Thomas Hobbes (1588-1679) was the first great English philosopher and one of the most important theorists of human nature and politics in the history of Western thought. This superlative introduction presents Hobbes' main doctrines and arguments, covering all of Hobbes' philosophy. A.P. Martinich begins with a helpful overview of Hobbes' life and work, setting his ideas against the political and scientific background of seventeenth-century England. He then introduces and assesses, in clear chapters, Hobbes' contributions to fundamental areas of philosophy: epistemology and metaphysics, in particular Hobbes' materialism and determinism and his relation to Descartes ethics and political philosophy, concentrating on Hobbes' most famous work, Leviathan, and the theory of the social contract it advances philosophy of science, logic and language, considering Hobbes' theory of nominalism and his writing on rhetoric and the uses of language; religion, examining Hobbes' analyses of revelation, prophets and miracles. The final chapter considers the legacy of Hobbes' thought and his influence on contemporary philosophy.

Behemoth Or The Long Parliament

Behemoth Or The Long Parliament
Author: Thomas Hobbes
Publisher: University of Chicago Press
Total Pages: 272
Release: 1990-08-15
Genre: History
ISBN: 9780226345444

Behemoth, or The Long Parliament is essential to any reader interested in the historical context of the thought of Thomas Hobbes (1588-1679). In De Cive (1642) and Leviathan (1651), the great political philosopher had developed an analytical framework for discussing sedition, rebellion, and the breakdown of authority.
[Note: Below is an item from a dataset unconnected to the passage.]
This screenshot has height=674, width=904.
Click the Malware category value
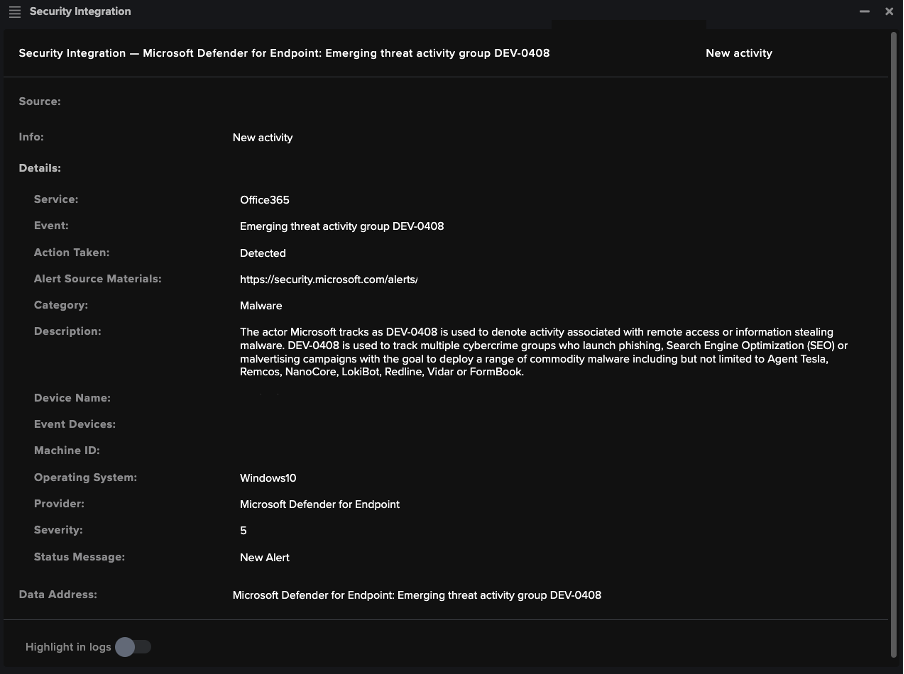[261, 305]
Behemoth, completed around 1668 and not published until after Hobbe's death, represents the systematic application of this framework to the English Civil War. In his insightful and substantial Introduction, Stephen Holmes examines the major themes and implications of Behemoth in Hobbes's system of thought. Holmes notes that a fresh consideration of Behemoth dispels persistent misreadings of Hobbes, including the idea that man is motivated solely by a desire for self-preservation. Behemoth, which is cast as a series of dialogues between a teacher and his pupil, locates the principal cause of the Civil War less in economic interests than in the stubborn irrationality of key actors. It also shows more vividly than any of Hobbe's other works the importance of religion in his theories of human nature and behavior.

Research Handbook on the History of Political Thought

Research Handbook on the History of Political Thought
Author: Cary J. Nederman
Publisher: Edward Elgar Publishing
Total Pages: 500
Release: 2024-06-05
Genre: Political Science
ISBN: 1800373805

This insightful Handbook reviews the key frameworks guiding political scientists and historians of political thought. Comprehensive in scope, it covers historical methodology, traditions, epochs, and classic authors and texts, spanning from ancient Greece until the nineteenth century.